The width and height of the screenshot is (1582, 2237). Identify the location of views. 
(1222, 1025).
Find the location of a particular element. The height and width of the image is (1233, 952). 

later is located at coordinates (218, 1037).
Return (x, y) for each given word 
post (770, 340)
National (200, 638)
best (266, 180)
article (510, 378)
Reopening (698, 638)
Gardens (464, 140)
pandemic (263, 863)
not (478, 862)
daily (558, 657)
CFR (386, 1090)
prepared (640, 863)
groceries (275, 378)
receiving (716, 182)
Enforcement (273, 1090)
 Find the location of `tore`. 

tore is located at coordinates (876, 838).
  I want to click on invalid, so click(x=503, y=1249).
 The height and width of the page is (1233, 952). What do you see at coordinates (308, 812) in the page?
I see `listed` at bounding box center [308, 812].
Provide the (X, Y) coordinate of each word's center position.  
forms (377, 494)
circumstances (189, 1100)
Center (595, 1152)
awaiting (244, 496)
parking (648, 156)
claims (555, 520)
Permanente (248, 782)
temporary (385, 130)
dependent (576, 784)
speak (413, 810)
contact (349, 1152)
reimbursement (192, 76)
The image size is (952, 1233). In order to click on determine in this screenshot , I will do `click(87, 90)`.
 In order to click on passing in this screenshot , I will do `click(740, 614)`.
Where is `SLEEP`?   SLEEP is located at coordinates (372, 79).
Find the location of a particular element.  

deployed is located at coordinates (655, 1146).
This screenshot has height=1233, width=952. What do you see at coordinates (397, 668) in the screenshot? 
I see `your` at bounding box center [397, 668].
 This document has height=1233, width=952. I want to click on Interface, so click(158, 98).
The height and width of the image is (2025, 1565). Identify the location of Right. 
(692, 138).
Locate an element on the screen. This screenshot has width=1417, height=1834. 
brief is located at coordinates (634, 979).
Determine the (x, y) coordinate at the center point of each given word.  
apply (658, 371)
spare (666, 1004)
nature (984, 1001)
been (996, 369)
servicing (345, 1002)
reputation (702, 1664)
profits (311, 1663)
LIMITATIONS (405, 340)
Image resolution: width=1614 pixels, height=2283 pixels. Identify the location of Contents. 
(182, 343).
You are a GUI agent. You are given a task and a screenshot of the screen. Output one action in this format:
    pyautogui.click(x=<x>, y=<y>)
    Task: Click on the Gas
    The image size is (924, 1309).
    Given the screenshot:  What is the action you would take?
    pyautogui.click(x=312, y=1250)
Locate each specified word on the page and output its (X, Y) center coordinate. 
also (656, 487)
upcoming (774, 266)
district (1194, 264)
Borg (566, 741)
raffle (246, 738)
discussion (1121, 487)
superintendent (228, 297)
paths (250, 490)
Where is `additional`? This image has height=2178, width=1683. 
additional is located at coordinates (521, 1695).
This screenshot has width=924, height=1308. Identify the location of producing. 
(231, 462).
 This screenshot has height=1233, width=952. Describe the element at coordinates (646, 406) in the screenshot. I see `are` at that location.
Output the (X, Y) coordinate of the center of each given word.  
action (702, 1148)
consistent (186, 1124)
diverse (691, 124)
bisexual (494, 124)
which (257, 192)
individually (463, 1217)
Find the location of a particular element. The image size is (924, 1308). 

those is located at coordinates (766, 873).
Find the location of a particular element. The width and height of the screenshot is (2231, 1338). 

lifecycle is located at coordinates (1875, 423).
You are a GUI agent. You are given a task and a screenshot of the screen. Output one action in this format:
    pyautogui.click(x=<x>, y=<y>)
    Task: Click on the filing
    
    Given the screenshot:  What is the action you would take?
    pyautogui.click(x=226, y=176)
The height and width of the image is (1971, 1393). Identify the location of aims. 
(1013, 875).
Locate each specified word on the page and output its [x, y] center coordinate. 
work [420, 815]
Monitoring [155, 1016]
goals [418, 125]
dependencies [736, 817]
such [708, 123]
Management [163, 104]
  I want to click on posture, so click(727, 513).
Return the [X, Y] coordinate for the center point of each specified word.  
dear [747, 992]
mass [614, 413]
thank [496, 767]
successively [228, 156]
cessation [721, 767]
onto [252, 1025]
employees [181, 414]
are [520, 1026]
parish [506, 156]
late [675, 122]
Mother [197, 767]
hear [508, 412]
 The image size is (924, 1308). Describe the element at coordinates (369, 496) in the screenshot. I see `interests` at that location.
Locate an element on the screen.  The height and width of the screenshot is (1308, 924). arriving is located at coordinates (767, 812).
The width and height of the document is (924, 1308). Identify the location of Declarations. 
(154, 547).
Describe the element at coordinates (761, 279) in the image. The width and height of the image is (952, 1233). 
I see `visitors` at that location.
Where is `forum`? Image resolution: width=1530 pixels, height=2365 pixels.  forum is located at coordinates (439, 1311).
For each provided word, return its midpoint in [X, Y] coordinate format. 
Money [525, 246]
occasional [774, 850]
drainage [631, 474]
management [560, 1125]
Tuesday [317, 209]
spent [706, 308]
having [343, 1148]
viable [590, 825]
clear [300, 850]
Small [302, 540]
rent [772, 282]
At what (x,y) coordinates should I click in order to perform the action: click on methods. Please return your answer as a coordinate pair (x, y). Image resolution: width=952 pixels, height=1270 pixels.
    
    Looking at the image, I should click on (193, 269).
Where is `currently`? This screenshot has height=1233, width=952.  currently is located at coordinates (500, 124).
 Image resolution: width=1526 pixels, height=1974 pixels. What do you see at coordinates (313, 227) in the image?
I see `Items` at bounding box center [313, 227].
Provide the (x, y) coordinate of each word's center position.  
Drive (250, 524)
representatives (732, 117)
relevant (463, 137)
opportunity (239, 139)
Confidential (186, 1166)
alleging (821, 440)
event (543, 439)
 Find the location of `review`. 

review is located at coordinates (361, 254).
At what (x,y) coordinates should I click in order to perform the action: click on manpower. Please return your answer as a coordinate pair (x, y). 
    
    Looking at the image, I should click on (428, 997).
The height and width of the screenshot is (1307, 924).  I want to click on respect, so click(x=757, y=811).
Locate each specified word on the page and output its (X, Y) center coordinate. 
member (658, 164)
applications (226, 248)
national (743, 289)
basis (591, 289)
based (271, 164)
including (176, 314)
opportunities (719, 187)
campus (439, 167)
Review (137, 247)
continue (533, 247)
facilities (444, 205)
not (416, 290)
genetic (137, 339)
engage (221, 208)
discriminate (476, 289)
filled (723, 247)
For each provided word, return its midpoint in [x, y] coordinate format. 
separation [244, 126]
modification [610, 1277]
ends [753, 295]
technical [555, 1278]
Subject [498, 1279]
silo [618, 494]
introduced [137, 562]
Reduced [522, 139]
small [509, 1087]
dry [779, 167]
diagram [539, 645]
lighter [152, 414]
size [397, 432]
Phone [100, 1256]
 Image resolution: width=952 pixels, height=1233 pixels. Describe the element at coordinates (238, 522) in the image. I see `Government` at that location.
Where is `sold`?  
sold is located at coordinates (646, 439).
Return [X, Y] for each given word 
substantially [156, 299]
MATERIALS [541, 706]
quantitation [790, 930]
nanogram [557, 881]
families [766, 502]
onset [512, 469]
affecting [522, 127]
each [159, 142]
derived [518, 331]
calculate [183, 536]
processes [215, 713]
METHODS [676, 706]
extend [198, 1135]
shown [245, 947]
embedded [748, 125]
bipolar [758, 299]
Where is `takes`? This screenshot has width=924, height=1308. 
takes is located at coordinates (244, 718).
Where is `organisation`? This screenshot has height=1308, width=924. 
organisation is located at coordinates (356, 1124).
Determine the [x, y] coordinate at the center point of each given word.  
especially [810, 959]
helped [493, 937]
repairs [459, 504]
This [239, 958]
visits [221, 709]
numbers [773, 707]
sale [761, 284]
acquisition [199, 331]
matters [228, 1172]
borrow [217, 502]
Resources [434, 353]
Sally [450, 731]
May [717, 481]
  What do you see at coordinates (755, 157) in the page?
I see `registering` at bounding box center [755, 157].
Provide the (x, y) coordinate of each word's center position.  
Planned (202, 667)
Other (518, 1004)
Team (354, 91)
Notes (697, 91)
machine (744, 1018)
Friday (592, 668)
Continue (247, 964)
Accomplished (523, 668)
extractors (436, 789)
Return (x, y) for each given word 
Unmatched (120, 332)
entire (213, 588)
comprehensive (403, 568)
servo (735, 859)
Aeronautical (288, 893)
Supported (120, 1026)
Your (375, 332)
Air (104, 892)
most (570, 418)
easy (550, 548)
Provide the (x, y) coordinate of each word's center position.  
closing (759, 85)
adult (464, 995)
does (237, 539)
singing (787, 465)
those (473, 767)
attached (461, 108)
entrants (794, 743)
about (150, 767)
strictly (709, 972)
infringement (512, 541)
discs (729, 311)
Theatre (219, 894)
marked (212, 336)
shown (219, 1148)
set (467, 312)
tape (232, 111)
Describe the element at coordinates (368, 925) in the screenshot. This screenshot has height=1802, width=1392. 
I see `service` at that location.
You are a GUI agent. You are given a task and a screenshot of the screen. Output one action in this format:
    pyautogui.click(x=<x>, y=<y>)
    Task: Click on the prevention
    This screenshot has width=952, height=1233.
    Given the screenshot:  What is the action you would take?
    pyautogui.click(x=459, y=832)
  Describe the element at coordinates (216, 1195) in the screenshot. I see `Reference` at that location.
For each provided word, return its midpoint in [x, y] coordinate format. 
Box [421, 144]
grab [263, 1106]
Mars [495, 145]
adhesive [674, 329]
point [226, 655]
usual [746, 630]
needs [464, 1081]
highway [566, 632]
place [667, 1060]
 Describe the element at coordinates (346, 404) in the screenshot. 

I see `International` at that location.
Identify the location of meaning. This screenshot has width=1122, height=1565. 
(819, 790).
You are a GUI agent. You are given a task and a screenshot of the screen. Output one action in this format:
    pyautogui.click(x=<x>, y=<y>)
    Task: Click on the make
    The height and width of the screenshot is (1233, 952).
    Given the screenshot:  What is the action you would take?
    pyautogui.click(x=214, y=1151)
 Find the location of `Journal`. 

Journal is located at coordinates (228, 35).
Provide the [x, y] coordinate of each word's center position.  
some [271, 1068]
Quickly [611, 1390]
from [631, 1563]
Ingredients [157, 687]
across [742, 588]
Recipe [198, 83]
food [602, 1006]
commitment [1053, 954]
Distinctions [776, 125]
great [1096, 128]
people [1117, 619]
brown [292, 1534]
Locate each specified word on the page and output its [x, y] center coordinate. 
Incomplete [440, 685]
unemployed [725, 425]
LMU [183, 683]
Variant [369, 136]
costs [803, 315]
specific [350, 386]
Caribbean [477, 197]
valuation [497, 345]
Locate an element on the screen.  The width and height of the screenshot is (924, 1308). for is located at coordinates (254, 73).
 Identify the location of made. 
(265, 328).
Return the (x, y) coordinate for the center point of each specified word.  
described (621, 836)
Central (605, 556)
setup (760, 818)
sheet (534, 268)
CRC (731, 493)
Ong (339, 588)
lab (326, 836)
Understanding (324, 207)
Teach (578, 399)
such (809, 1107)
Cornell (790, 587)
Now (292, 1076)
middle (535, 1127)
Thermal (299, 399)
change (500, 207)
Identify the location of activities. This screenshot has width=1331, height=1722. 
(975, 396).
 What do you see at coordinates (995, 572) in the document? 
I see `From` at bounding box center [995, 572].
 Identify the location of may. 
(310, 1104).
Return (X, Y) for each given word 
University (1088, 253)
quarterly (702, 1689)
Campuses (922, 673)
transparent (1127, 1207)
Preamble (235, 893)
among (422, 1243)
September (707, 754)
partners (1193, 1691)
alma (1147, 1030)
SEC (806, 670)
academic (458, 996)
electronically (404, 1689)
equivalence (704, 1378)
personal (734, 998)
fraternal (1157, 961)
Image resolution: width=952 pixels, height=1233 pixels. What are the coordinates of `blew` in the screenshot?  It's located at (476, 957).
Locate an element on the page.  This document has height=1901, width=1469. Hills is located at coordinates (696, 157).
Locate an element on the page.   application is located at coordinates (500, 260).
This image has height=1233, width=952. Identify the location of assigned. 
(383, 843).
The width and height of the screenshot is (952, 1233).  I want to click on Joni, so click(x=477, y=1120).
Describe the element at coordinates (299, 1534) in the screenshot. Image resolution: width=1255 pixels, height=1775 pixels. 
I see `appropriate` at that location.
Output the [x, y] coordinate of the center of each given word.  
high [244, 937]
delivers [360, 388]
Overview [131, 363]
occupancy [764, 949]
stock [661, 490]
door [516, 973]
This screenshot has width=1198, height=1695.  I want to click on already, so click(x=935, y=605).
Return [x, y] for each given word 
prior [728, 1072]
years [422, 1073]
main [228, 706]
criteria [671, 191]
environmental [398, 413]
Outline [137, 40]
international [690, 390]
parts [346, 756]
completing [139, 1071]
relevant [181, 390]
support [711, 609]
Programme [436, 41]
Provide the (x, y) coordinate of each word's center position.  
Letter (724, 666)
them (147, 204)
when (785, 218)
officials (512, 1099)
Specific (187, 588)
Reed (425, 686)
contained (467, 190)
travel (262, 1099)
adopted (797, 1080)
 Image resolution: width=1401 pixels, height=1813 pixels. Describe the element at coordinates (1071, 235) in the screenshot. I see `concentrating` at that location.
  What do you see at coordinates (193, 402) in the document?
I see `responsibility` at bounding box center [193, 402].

WRITTEN TASK - Please give the data again from the line containing "Ong (339, 588)" through the line containing "(975, 396).", swapping "Thermal" for "Heat" and leaving everything else unchanged.

WRITTEN ANSWER -
Ong (339, 588)
lab (326, 836)
Understanding (324, 207)
Teach (578, 399)
such (809, 1107)
Cornell (790, 587)
Now (292, 1076)
middle (535, 1127)
Heat (299, 399)
change (500, 207)
Identify the location of activities. This screenshot has width=1331, height=1722. 
(975, 396).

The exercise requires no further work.